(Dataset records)
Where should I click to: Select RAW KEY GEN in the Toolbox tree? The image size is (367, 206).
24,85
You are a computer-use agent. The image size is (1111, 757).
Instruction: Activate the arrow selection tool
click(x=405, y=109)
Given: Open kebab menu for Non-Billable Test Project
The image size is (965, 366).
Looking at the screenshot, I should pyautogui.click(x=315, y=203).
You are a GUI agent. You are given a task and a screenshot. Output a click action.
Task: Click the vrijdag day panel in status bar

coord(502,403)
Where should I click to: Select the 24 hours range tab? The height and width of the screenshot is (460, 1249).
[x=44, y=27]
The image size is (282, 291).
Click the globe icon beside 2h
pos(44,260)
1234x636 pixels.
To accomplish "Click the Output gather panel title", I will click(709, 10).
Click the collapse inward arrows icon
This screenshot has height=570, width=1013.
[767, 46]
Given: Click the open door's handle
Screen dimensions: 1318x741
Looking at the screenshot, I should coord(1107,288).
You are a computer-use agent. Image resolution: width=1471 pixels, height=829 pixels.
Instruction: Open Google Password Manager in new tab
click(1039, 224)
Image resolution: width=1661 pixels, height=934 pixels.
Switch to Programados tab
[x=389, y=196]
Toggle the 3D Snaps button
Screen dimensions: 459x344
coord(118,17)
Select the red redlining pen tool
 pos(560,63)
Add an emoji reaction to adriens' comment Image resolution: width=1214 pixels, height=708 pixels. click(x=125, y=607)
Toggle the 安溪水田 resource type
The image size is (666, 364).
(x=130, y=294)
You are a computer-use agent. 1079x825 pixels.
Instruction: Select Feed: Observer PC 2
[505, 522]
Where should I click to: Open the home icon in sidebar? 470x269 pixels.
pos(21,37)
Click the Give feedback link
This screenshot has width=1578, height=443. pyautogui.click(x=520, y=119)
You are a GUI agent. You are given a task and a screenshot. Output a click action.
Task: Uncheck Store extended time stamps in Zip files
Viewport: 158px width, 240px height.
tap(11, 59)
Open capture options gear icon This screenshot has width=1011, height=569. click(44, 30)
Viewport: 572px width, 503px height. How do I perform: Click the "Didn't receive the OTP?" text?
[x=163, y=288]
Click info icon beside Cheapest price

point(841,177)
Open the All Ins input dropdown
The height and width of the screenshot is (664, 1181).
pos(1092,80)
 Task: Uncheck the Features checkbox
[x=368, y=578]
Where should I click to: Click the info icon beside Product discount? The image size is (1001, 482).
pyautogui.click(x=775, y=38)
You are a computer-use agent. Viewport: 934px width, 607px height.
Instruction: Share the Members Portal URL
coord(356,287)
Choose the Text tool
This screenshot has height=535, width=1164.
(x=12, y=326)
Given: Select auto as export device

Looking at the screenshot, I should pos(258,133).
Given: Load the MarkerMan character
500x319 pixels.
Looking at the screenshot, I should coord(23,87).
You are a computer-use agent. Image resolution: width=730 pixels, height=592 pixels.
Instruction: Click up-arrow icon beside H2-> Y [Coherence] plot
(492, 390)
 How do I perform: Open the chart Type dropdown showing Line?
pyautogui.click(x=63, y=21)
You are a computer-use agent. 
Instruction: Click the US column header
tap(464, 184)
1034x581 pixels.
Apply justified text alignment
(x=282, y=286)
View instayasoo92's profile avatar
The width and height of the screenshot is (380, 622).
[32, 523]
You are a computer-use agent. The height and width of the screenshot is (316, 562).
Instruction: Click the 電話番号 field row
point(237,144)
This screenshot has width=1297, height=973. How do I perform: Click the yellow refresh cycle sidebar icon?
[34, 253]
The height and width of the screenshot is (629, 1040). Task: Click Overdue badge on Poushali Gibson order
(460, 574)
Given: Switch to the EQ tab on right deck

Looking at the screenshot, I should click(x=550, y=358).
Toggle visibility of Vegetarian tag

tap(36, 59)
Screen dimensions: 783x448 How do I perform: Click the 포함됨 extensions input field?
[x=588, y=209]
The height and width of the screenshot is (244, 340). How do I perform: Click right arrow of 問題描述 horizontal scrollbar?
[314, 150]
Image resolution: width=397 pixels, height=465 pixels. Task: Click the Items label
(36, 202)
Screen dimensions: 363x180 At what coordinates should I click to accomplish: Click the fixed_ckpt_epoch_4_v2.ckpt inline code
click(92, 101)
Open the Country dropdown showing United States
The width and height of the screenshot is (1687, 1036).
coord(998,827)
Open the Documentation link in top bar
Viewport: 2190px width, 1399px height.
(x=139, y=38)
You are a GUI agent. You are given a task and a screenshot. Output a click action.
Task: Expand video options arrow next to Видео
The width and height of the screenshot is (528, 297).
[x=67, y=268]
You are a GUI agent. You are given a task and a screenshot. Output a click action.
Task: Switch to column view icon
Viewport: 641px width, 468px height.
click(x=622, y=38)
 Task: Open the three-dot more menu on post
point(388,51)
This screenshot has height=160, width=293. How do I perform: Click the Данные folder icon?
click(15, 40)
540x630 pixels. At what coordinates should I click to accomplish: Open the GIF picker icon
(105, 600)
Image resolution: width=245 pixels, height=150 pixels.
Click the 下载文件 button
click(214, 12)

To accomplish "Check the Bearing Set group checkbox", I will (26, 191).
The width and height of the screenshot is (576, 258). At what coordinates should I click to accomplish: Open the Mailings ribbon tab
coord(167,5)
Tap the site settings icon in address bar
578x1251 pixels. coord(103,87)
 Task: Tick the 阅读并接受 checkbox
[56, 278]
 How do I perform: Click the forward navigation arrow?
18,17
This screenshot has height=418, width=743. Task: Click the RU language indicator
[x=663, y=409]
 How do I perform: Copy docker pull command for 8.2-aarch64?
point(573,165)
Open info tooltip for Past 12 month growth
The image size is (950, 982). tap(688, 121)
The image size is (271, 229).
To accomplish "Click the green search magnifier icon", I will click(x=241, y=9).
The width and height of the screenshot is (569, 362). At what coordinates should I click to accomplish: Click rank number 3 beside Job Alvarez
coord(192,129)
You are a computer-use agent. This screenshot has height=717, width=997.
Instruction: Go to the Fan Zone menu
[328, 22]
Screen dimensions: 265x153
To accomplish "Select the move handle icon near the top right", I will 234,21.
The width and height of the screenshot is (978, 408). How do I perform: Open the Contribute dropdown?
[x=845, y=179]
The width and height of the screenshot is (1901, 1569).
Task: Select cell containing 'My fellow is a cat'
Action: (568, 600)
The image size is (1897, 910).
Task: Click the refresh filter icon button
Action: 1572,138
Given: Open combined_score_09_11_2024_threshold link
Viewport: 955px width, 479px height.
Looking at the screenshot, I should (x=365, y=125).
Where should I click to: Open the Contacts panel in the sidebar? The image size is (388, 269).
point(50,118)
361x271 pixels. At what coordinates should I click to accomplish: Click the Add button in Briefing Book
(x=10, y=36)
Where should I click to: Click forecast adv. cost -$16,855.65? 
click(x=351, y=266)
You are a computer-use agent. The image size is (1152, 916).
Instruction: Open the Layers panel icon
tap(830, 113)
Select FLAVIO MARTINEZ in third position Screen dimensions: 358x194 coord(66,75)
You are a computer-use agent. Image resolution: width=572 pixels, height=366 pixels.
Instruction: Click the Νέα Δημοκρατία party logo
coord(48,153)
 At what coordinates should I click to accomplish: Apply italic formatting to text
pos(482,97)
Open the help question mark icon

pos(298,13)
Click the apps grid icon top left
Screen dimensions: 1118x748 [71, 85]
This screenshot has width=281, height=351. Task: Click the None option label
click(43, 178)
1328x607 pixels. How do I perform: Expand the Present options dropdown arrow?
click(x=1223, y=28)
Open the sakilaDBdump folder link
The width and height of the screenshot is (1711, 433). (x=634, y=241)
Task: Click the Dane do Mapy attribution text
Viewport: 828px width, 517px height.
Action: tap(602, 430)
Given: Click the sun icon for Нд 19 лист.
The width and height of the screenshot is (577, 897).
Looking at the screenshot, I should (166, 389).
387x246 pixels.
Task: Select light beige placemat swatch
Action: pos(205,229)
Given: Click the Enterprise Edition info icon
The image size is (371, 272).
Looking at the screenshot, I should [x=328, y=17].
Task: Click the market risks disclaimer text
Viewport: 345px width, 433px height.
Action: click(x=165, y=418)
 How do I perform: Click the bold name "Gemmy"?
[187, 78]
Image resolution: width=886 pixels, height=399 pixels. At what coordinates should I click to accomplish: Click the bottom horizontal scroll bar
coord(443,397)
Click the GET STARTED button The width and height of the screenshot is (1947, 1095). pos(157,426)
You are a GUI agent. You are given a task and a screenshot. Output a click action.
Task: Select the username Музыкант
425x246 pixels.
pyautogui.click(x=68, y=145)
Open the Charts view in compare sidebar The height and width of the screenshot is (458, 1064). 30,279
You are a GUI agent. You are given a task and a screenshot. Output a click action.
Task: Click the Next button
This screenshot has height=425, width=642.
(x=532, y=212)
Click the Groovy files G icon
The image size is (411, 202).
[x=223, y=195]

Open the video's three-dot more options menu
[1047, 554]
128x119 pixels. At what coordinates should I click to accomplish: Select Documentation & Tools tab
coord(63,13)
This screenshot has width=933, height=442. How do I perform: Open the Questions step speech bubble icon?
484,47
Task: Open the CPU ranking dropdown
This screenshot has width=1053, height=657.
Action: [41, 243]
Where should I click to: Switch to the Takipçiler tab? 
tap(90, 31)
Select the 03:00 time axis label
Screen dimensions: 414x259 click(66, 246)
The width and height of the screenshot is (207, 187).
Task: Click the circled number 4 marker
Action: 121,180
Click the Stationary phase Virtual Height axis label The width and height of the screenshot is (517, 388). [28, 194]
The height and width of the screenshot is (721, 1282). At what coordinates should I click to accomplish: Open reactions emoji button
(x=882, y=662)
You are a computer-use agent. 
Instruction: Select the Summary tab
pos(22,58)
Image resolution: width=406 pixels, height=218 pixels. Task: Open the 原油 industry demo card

What the task requires —
Write out word for word every line of the entries above, from the first line through the line containing "Looking at the screenshot, I should coord(1107,288).", including both ends.

Response —
Where should I click to: Select RAW KEY GEN in the Toolbox tree? The image size is (367, 206).
24,85
You are a computer-use agent. The image size is (1111, 757).
Instruction: Activate the arrow selection tool
click(x=405, y=109)
Given: Open kebab menu for Non-Billable Test Project
The image size is (965, 366).
Looking at the screenshot, I should pyautogui.click(x=315, y=203).
You are a GUI agent. You are given a task and a screenshot. Output a click action.
Task: Click the vrijdag day panel in status bar

coord(502,403)
Where should I click to: Select the 24 hours range tab? The height and width of the screenshot is (460, 1249).
[x=44, y=27]
The image size is (282, 291).
Click the globe icon beside 2h
pos(44,260)
1234x636 pixels.
To accomplish "Click the Output gather panel title", I will click(709, 10).
Click the collapse inward arrows icon
This screenshot has height=570, width=1013.
[767, 46]
Given: Click the open door's handle
Screen dimensions: 1318x741
Looking at the screenshot, I should coord(1107,288).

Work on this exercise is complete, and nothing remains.